What bothers me about a lot of the discussion about providers disallowing other harnesses with the subscription plans around here is the complete lack of awareness of how economies of scale from common caching practices across more users can enable the higher, cheaper quotas subscriptions give you.
I feel like a lot of this would go away if they made a different API for the “only for use with our client” subscriptions. A different API from the generic one, that moved some of their client behaviors up to the server seems like it would solve all this. People would still reverse engineer to use it in other tools but it would be less useful (due to the forced scaffolding instead of entirely generic completions API) and also ease the burden on their inference compute.
I’m sure they went with reusing the generic completions API to iterate faster and make it easier to support both subscription and pay-per-token users in the same client, but it feels like they’re burning trust/goodwill when a technical solution could at least be attempted.
> I feel like a lot of this would go away if they made a different API for the “only for use with our client” subscriptions.
They literally did exactly that.

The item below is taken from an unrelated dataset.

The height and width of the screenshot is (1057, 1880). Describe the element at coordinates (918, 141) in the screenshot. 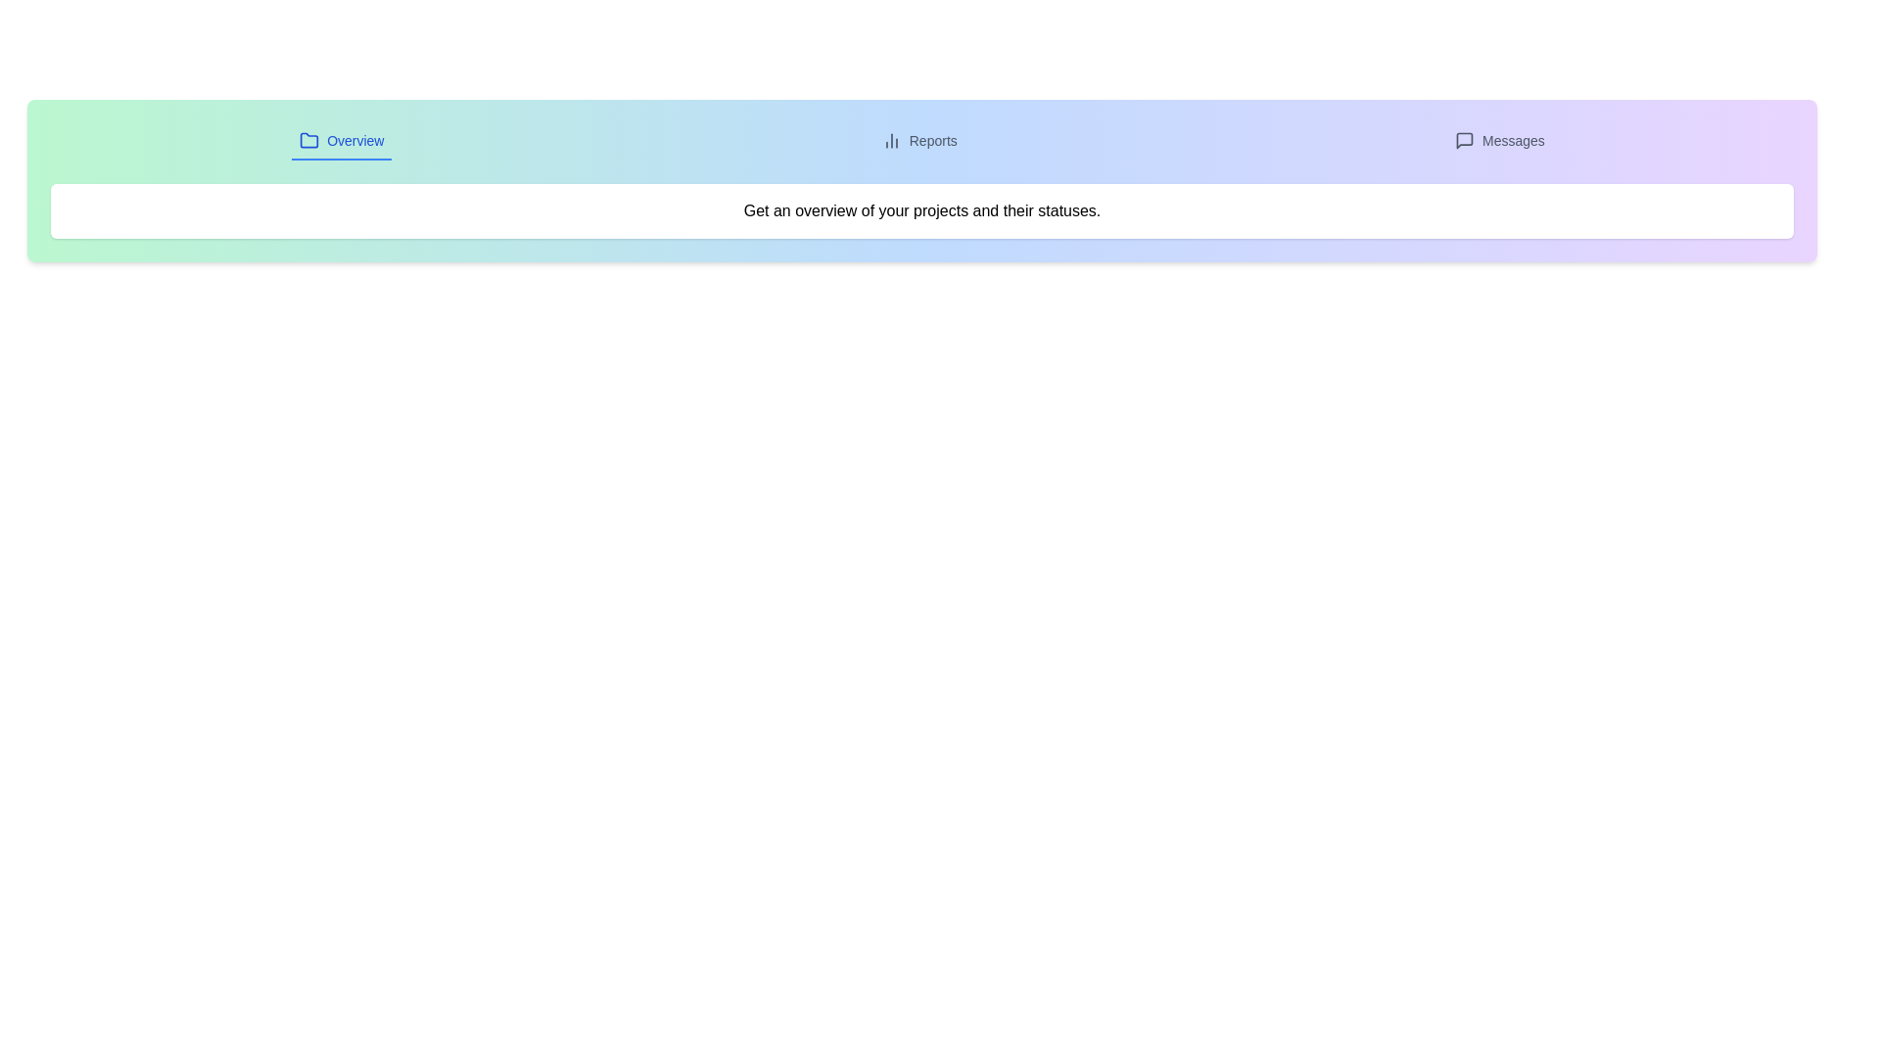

That's what being cut off (Antigravity access, i.e. private "only for use with our client" subscription - not the whole account, btw.) for people who do "reverse engineer to use it in other tools".
Nothing here is new or surprising, the problem has been the same since Anthropic released Claude Code and the Max subscriptions - first thing people did then was trying to auth regular use with Claude Code tokens, so they don't have to pay the API prices they were supposed to.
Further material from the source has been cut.